Um novo estudo da Universidade do Chile sugere que os adoçantes artificiais comuns podem desencadear mudanças biológicas que são transmitidas às gerações futuras.
O estudo concentrou-se na sucralose e na estévia, dois dos adoçantes não nutritivos (NNS) mais consumidos no mundo.
De acordo com a equipa responsável pelo estudo, os aditivos podem alterar a microbiota intestinal, a expressão genética e o metabolismo em ratos, com alguns efeitos a persistir nos descendentes de primeira e segunda geração, mesmo nos descendentes que nunca foram diretamente expostos aos adoçantes.
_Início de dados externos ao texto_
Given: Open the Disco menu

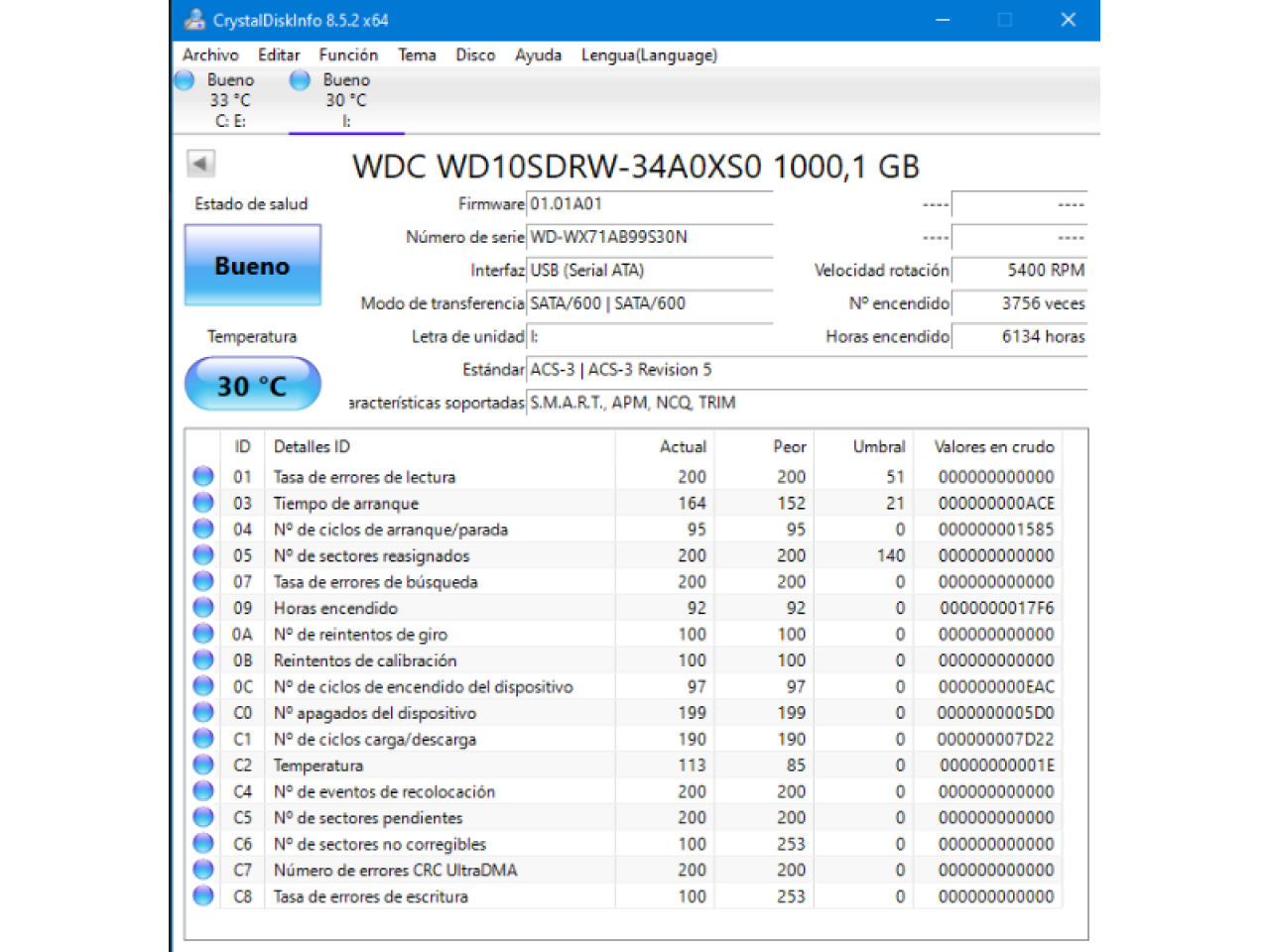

Francesca Concha, investigadora principal e professora assistente da Universidade do Chile, disse numa entrevista que a investigação é afectada por altas taxas de diabetes, obesidade e resistência à insulina, apesar de muitos produtos contendo NNS substituirem os açúcares dietéticos.
“Esta situação levantou a questão de saber se (os adoçantes artificiais) eram realmente inofensivos”, acrescentou Concha, que também é membro do departamento de nutrição da universidade.
O artigo da equipe analisou como o NNS sintético e natural impulsiona diferentes respostas intestinais e genéticas entre as espécies. Foi publicado em abril na revista científica Frontiers in Nutrition.